Can you reproduce the passage of the Esade education article below, from "The first is" up to and including "highly demanded competencies.", word for word?
TEXT BLOCK START
Education

Learning For The Unknown


Koldo Echebarria is Director General of Esade.

These last few months of the pandemic, I tasked myself with talking to the primary companies that recruit Esade students. I’ve already spoken with more than thirty multinationals in diverse industries, ranging from professional services, banking and insurance to manufacturing and thriving technological firms, all of which increasingly hire a larger share of our graduates. I asked them about the key competencies they’re looking for, their vision regarding the future of work and, of course, to what extent our graduates satisfy their demands. Interestingly, the firms agreed on several points worth mentioning:

The first is related to what we could call “transversal competencies”, as opposed to timeworn functional specializations, such as finance, marketing, human resources, etc. Basic technical skills are no longer the differentiating factor. Companies are looking for people with an in-depth understanding of new technologies and their impact on business: for example, predictive data management or leveraging technology to gain competitive advantage when searching for business model disruptions. These are some of the most highly demanded competencies.
TEXT BLOCK END
EXCERPTED DATA START
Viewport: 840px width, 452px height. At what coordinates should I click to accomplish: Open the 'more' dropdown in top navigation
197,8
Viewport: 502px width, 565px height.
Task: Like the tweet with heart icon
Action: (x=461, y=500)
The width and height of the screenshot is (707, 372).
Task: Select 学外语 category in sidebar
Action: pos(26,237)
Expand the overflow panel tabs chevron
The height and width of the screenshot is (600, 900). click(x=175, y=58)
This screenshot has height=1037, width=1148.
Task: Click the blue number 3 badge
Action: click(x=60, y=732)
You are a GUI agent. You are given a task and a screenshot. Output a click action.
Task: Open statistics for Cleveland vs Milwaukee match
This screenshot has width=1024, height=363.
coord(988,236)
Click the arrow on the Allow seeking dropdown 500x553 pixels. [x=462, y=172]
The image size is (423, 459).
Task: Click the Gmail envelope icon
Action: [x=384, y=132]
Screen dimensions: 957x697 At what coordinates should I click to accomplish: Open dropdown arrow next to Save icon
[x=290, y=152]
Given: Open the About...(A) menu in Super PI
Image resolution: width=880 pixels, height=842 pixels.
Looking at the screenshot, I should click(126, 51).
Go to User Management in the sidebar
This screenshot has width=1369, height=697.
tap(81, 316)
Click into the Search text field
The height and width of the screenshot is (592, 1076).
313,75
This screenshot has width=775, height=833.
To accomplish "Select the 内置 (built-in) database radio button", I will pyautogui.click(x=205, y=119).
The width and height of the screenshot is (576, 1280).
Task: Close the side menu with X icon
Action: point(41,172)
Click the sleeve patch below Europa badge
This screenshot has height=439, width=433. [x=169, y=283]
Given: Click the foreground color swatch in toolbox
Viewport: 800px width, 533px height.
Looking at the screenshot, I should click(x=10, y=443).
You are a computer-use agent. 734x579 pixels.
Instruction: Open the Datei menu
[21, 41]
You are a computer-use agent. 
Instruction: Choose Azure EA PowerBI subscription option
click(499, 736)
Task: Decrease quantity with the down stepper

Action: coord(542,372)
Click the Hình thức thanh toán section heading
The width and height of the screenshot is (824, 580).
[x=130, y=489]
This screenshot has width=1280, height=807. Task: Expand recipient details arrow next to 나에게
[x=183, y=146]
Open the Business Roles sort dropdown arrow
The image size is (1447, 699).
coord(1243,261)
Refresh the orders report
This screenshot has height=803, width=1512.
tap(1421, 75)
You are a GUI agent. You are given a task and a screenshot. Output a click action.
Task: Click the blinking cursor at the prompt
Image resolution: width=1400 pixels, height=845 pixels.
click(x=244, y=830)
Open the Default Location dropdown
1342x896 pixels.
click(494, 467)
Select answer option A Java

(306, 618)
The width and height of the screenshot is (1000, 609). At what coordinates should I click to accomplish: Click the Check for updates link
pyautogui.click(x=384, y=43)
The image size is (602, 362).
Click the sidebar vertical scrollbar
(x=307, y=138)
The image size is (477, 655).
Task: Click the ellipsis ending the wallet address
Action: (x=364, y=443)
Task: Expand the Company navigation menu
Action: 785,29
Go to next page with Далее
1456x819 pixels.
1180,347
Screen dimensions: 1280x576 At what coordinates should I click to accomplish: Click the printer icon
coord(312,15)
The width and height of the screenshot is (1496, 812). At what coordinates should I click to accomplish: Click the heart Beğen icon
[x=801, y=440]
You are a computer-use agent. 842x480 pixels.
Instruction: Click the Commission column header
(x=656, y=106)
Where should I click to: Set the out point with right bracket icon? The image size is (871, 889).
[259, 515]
EXCERPTED DATA END
## RESULT OF THE EXERCISE
The first is related to what we could call “transversal competencies”, as opposed to timeworn functional specializations, such as finance, marketing, human resources, etc. Basic technical skills are no longer the differentiating factor. Companies are looking for people with an in-depth understanding of new technologies and their impact on business: for example, predictive data management or leveraging technology to gain competitive advantage when searching for business model disruptions. These are some of the most highly demanded competencies.